Também fizeram parte do segundo painel, o diretor da Comissão Econômica para a América Latina e o Caribe (Cepal), Carlos Mussi; o pesquisador do Instituto de Ensino e Pesquisa (Insper), Marcos Mendes; o diretor-geral de Política  Macroeconômica e Descentralização Fiscal do Ministério da Economia do Peru, Gonzalo Neyra; o secretário executivo Foro, Adrian Centurion; o diretor adjunto de Apoio ao Saneamento Fiscal Territorial – Ministério de Fazenda e Crédito Público, Arcésio Valenzuela Ordoñez e o diretor do Instituto de Estudos Fiscais da Espanha, Fernando Prats Manez.

Dando sequência às atividades, aconteceu o painel sobre “Regras Fiscais e Transparência”. Segundo a secretária especial do Tesouro Estadual de Alagoas, Renata dos Santos, esse tema fechou com chave de ouro a programação do primeiro dia.

“O debate foi bem produtivo, tivemos visões de três países diferentes, além do caso de sucesso do Espírito Santo, que trouxe um projeto de longo prazo muito interessante e fechamos com Minas Gerais que apresentou a experiência de recuperação fiscal”, explica.

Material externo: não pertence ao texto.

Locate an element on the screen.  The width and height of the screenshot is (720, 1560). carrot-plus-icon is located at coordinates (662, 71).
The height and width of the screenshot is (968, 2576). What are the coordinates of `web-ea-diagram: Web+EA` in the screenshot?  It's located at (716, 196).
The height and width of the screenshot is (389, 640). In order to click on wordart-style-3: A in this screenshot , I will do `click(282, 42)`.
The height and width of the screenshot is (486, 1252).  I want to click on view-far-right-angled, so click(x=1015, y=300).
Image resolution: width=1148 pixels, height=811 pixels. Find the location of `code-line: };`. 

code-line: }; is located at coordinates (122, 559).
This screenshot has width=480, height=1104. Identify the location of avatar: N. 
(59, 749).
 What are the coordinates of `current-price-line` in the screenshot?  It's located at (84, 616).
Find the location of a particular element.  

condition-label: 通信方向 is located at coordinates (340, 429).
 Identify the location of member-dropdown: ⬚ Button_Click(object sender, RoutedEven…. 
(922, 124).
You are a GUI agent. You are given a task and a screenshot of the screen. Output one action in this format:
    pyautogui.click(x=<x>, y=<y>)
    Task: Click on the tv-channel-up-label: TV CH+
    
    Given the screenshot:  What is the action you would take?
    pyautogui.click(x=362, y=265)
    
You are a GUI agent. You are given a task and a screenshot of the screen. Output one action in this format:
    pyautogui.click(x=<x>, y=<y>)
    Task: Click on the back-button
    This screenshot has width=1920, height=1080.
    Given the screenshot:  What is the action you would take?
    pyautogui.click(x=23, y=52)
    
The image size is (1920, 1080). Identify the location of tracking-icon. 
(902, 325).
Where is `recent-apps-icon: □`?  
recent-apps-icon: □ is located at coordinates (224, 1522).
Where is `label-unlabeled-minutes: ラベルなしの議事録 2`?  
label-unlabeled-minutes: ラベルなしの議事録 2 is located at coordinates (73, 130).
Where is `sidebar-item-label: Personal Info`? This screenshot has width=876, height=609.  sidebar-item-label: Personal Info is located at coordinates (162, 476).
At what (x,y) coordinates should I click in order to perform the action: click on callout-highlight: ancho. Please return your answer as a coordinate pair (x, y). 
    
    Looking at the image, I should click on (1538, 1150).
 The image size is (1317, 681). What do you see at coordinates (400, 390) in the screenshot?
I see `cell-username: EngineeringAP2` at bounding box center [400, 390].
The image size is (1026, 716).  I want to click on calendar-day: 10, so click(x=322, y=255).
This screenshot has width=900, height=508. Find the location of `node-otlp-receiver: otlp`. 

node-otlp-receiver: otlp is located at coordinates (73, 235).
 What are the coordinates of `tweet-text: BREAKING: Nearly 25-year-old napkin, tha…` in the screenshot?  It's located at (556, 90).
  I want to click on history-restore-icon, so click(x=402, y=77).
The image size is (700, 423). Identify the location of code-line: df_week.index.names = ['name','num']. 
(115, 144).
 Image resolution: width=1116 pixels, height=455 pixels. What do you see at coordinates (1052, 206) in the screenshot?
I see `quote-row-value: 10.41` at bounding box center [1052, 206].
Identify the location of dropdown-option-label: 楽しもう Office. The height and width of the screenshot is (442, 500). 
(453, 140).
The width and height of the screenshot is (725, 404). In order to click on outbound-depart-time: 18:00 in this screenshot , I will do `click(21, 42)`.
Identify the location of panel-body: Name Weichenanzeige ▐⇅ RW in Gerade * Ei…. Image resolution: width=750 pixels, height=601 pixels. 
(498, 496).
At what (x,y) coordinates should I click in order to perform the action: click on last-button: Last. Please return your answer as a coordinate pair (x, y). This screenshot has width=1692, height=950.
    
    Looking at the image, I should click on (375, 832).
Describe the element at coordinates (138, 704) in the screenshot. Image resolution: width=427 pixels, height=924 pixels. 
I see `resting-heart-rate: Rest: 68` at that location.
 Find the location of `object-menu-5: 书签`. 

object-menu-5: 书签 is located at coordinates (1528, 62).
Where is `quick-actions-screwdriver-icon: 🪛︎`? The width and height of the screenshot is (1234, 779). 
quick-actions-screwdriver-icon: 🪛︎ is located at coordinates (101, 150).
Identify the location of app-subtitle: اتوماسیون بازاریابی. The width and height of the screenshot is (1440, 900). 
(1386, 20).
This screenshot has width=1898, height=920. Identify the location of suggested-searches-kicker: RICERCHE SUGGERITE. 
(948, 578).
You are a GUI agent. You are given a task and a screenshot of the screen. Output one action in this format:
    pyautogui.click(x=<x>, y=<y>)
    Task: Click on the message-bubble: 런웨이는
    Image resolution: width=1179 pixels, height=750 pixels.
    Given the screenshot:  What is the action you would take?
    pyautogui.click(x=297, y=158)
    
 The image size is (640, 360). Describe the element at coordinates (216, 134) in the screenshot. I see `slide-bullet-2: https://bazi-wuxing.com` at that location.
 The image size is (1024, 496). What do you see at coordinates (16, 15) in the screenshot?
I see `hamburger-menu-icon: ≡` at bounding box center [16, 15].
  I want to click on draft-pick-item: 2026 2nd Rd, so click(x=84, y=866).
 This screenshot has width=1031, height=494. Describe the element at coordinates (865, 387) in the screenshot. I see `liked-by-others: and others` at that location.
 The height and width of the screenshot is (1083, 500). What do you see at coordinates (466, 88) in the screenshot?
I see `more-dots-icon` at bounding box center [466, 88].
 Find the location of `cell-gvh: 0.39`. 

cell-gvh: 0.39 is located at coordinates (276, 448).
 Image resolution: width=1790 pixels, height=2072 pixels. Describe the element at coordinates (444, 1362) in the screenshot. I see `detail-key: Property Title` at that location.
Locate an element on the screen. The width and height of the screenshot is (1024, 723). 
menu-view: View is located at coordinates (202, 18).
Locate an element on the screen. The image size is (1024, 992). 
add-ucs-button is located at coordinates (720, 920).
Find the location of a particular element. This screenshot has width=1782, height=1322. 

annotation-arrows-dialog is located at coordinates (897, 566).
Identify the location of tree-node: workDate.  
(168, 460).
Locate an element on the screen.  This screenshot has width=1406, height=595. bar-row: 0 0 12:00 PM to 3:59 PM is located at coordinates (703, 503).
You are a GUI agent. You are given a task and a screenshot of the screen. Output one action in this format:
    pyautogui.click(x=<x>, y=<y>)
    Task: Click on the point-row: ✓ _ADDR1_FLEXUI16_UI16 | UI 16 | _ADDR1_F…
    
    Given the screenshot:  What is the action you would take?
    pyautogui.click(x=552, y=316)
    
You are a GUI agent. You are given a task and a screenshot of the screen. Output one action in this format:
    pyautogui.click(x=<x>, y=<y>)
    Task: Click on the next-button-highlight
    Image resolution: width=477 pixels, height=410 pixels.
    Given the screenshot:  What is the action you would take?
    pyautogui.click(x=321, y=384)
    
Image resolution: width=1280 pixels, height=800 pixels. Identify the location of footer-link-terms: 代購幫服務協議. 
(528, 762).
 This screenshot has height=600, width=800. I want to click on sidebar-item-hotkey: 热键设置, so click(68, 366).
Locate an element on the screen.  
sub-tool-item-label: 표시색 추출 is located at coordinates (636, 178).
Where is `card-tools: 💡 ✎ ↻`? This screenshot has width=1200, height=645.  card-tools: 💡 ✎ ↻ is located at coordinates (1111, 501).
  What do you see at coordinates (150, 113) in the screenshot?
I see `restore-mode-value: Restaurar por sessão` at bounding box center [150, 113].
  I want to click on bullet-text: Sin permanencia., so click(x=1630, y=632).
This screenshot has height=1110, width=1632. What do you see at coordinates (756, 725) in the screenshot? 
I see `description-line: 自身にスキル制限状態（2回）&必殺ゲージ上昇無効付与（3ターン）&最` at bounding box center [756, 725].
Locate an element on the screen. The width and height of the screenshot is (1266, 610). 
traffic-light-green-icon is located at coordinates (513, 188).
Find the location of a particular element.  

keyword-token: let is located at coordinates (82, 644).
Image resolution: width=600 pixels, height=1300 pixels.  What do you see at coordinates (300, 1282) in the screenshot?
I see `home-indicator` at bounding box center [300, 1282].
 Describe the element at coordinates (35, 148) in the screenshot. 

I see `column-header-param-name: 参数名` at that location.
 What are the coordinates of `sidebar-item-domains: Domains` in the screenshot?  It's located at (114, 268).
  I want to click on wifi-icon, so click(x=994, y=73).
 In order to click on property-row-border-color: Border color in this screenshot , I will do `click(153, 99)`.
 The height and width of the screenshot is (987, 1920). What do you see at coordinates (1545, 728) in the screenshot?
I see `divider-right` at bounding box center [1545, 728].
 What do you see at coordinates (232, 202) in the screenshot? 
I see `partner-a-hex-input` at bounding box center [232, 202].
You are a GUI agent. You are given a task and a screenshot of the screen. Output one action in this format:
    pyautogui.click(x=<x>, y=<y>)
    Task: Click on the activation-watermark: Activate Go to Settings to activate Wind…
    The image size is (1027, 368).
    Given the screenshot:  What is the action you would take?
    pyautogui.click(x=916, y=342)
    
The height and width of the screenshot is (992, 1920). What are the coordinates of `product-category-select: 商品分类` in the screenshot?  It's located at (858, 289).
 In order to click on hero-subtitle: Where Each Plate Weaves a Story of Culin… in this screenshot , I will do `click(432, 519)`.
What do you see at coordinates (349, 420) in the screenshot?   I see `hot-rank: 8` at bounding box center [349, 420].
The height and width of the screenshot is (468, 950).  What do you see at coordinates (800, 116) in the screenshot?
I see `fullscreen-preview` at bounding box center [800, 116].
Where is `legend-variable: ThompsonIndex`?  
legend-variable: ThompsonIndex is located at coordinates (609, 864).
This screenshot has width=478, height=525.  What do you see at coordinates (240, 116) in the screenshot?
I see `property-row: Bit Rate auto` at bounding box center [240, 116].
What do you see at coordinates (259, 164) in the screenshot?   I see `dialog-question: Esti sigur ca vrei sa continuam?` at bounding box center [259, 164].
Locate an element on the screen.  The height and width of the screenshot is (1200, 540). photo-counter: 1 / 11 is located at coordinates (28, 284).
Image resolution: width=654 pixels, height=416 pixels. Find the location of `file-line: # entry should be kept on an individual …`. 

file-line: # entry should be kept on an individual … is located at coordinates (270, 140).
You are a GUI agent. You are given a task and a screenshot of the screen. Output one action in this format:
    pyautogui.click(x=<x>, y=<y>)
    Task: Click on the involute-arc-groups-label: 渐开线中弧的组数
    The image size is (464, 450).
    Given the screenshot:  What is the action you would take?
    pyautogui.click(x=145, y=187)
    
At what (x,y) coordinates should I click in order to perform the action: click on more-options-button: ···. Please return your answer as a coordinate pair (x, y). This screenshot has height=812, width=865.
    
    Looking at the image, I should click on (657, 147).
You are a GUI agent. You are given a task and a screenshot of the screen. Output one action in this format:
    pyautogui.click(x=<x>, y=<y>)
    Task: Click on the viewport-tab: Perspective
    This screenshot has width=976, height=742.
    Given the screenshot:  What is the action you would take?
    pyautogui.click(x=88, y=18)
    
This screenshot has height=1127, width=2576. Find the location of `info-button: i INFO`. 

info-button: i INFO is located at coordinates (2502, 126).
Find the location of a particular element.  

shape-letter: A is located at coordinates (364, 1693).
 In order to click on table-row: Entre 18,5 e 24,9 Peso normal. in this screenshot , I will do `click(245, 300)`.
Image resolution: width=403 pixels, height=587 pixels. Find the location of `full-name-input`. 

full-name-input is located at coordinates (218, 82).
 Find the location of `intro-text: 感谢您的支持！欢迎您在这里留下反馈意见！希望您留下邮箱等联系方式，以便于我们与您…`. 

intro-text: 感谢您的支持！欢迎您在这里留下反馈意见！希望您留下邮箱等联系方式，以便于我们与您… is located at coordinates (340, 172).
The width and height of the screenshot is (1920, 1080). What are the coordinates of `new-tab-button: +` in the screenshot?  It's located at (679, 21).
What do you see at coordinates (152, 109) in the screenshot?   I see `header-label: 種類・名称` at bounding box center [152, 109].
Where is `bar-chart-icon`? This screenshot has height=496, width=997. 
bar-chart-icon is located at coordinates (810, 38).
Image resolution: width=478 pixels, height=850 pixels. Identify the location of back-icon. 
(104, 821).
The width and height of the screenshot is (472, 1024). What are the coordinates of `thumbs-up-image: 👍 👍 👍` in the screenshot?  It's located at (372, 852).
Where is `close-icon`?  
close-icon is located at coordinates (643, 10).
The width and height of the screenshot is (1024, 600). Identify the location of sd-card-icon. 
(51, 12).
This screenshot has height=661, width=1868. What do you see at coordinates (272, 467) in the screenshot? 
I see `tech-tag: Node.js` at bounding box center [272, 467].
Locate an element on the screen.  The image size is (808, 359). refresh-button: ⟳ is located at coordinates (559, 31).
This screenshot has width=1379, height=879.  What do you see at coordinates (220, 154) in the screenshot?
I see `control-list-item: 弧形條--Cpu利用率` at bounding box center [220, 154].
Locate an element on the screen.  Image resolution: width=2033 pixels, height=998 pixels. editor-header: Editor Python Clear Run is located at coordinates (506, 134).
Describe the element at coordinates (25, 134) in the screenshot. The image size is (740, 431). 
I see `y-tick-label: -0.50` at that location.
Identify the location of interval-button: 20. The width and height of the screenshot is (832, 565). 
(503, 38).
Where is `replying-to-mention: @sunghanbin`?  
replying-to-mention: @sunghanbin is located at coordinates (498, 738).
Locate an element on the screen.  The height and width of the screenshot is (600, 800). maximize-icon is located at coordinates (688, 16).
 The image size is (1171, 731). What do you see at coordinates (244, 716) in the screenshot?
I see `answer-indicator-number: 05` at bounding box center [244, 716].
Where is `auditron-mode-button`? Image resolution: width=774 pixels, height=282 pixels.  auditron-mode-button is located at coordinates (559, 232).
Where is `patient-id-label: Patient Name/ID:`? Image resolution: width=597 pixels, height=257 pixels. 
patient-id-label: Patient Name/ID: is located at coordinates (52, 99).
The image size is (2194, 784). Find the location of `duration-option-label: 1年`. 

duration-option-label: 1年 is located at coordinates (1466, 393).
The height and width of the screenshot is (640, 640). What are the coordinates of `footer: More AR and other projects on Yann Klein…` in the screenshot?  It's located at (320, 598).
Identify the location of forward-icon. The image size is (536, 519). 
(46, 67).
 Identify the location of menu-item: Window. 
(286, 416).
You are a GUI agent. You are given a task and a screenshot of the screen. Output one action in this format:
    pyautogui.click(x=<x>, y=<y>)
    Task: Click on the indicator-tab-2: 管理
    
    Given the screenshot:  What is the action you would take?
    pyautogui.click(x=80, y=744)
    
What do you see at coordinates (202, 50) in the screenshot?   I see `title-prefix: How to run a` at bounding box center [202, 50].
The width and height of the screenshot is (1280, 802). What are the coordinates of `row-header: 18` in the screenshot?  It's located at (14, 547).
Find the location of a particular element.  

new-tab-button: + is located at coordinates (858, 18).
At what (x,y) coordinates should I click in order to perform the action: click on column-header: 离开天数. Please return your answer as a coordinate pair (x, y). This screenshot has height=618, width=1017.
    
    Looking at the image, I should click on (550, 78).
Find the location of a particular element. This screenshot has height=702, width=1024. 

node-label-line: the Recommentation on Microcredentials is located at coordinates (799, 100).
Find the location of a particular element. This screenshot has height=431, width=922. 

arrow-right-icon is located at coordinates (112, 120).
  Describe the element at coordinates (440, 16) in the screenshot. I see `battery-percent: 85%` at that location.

Participaram do painel, o subsecretário de Planejamento Estratégico da Política Fiscal da Secretaria do Tesouro Nacional, Pedro Jucá; o representante do Ministério da Economia, Infraestrutura e Energia da Argentina, Sandra Tenerini; a diretora de Política Macrofiscal do Paraguai, Viviana Casco; a secretária de Fazenda de Jalisco do México, Rebeca Hernandez; a gerente de Política Fiscal e da Dívida Pública do Estado da Secretaria de Estado da Fazenda do Espírito Santo, Marco Lima, e a assessora especial para o Regime Recuperação Fiscal de Minas Gerais, Andrea Senko.

O evento continuará nesta terça-feira (18) com os seguintes painéis: “Controle e Gestão de Resultados na Administração Pública”; “Contabilidade Aplicada ao Setor Público”, “Dívida  Pública e Sustentabilidade Fiscal” e “Planejamento e Orçamento Público”.